Si è spento questa notte Alberto Musy, il consigliere comunale dell'Udc di Torino ferito gravemente in  un agguato sotto casa il 21 marzo 2012. Musy, colpito da un misterioso uomo con un casco con diversi colpi di pistola nel cortile della sua  abitazione nel centro di Torino, si trovava in coma da 19 mesi. Il comune di Torino ha deciso il lutto cittadino per il giorno dei funerali. A processo per l'agguato c'è Francesco Furchì, che si è sempre proclamato innocente.

Marzo 2012: l'agguato - Alberto Musy era stato ferito con dei colpi di pistola sotto la sua abitazione di via Barbaroux da un uomo con il volto coperto da un casco che indossava un impermeabile lungo e che si era poi allontanato a piedi. Le telecamere di videosorveglianza nel centro storico di Torino lo ripresero, ma ci volle molto tempo prima che la polizia individuasse un presunto responsabile, arrestato un anno dopo: si tratta di Francesco Furchì, candidato alle ultime elezioni comunali di Torino nelle quali sosteneva Musy e che avrebbe agito per rancori causati dai mancati aiuti di Musy in alcune vicende, come il tentativo di acquisizione della fallita Arenaways.

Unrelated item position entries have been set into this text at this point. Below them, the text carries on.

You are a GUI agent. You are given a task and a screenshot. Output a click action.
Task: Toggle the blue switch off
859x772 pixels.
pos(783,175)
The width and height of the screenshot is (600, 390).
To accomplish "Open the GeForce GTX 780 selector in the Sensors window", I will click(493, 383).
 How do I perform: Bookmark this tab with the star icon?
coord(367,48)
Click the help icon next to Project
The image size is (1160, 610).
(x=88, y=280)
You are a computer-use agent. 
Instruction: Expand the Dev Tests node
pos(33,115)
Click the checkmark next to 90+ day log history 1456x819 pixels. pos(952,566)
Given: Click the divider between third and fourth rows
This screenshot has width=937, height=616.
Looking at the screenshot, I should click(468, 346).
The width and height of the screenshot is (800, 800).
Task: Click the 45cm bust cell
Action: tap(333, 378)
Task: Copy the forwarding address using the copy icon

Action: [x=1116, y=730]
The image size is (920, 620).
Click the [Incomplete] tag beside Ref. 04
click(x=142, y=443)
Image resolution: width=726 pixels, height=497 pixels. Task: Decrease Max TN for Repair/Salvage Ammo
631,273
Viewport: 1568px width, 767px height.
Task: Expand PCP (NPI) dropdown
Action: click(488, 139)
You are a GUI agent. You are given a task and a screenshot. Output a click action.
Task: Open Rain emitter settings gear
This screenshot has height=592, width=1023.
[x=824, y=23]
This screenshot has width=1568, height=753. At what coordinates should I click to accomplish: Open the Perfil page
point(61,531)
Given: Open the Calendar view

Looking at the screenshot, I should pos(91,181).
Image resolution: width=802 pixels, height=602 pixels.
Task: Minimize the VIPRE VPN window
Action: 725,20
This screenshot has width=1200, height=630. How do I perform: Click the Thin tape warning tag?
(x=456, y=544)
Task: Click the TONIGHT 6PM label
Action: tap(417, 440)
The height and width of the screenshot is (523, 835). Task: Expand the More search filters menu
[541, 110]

Furchì è tuttora in carcere.

Furchì: "Sono dispiaciuto" - Proprio nel corso dell'udienza che si è svolta nella mattinata Furchì, avvicinato dai giornalisti si ha commentato: "Più che dirvi che sono dispiaciuto non posso dire altro". Furchì, attorniato dagli agenti di polizia penitenziaria, ha poi allontanato i cronisti dicendo "non posso dirvi altro". Il dibattimento è stato momentaneamente sospeso.

Ripercussioni sul processo - Per ora il processo che vede imputato Francesco Furchì ferma. Il tribunale, su richiesta del pm Roberto Furlan, ha disposto l'autopsia. Ma il procedimento rischia di ripartire da capo con un nuovo giudice. Nuova infatti l'imputazione, che passa da tentato omicidio a omicidio volontario. "Adesso l'imputazione per Francesco Furchì dovrà cambiare: da tentato omicidio a omicidio volontario premeditato. Un reato punito con l'ergastolo" spiega l'avvocato di parte civile della famiglia Musy, Gian Paolo Zancan."Processualmente cambia molto - prosegue il legale  - Cambierà il giudice: non sarà più il tribunale ma la corte d'assise a giudicare". Nel nuovo processo  potranno essere acquisiti, salvo opposizioni delle parti, tutti gli atti fin qui compiuti nel processo in corso. In ogni caso, si allungano i tempi per arrivare a un primo verdetto sull'agguato. Per Furchì, detenuto da 10 mesi, ripartono anche i termini della carcerazione.

Fassino: si rinnova il dolore - Il sindaco di Torino, Piero Fassino a Sky TG24: "Si rinnova il dolore della famiglia, a cui siamo ancora una volta vicini, si rinnova il dolore di tanti, che hanno conosciuto, stimato e apprezzato Alberto, e si rinnova il dolore della città".



Coppola (Pdl): "Profondo dolore" - Profondo dolore è stato espresso anche da Michele Coppola del Pdl, ora assessore alla Cultura della Regione Piemonte e nel 2011 avversario politico di Musy per la poltrona di sindaco: "Pur sapendo quanto le sua condizione fosse critica, abbiamo sempre sperato che Alberto un giorno potesse tornare a casa dalla sua famiglia". "Insieme ad Alberto, nel 2011 su fronti contrapposti, abbiamo fatto una campagna elettorale per il comune di Torino con un solo obiettivo - ricorda Coppola - i contenuti, il merito dei problemi e il bene della nostra citta'. Mi rimarrà sempre un ricordo bello e positivo di Alberto Musy. Non posso che stringermi alla moglie Angelica e alle sue figlie con un grande abbraccio".